City tree policies in works

Thank you for the Sept. 26 Forum editorial regarding the Fargo City Commission’s recent votes concerning Fargo’s watercourse setback policies and the need for enhanced tree preservation policies. Thanks also to my fellow commis-sioners for unanimous-ly approving my motion to direct staff and planners to develop a city of Fargo tree and buffer vegetation preservation policy and to review and consider adopting Cass County’s

450-foot watercourse setback ordinance.

Thanks to Cass County Engineer Keith Berndt for accepting my invitation to explain Cass County’s 450-foot watercourse setback that we are now studying. I believe we should adopt the 450-foot setback to back away from rivers and drains to preserve greenways, connect walking/biking trails and improve public safety while reducing exposure to flooding.

On another matter, I voted to deny the Deer Creek plat and rezoning, as did Commissioners Brad Wimmer and Dave Piepkorn on a 3-2 vote. I voted to deny this plat because it would have permitted houses to be built as close as 100 feet from the river as well as destroying hundreds of trees.

The developers are now working with staff to alter the plans so houses will not be as close to the river, will preserve many more trees and buffer vegetation, and allow for a recreational trail that borders the woods.

Our community and city staff has been doing a good job working through the difficulty and high cost and emotional turmoil of home buyouts of properties built close to rivers and drains. Most of the homes that have been on the voluntary buyout lists are within 450 feet of the river. To reduce areas that need sandbags, the city is also establishing a program to work with homeowners who are currently outside of FEMA existing floodplain and have technically feasible opportunities for better flood protection for our neighborhoods.

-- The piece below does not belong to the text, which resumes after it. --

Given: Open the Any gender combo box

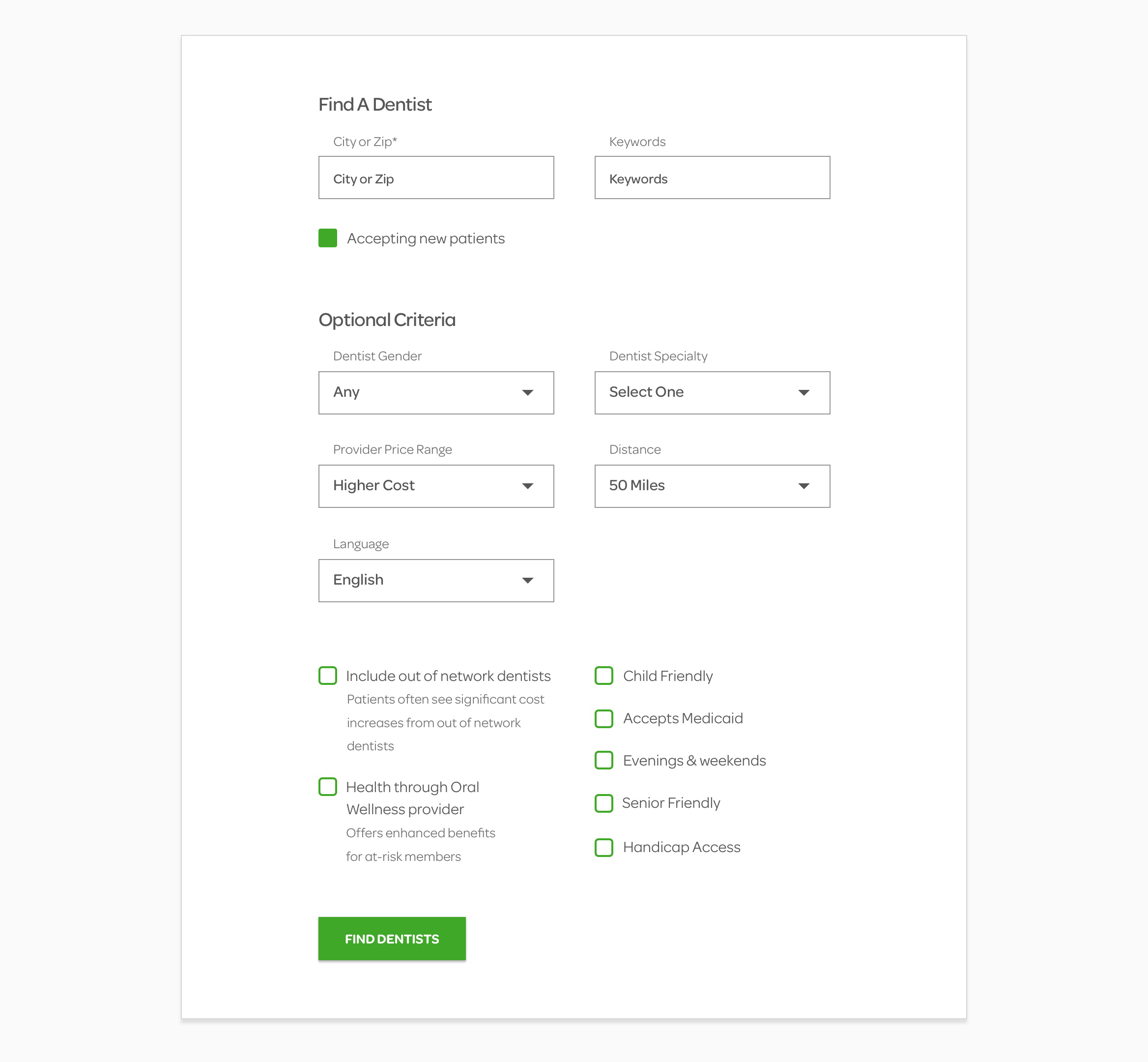Looking at the screenshot, I should pos(436,392).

Now that we are developing in areas close to the Sheyenne River, which has different features than the Red River but could still flood, we have taken this opportunity to direct our staff and planning commission to review our current watercourse setback policies and our vegetative buffer zone and tree preservation policies.

Our long-term comprehensive plan calls for increasing bike/ped connectivity and preserving trees while backing away from rivers and drains.

Water is a precious resource – we can’t live without it, and we need to manage it as best we can. Work is progressing, but it’s going to take many years to concurrently improve and develop more comprehensive basinwide water management that includes Devils Lake stabilization, basinwide retention to conserve water and recharge aquifers in droughts while helping protect in flood years, as well as mitigation and a Fargo-Moorhead diversion.

Reviewing and improving our current land-use policies now is important to best protect our city and grow in a more safe, sustainable manner.

Williams in a Fargo city commissioner.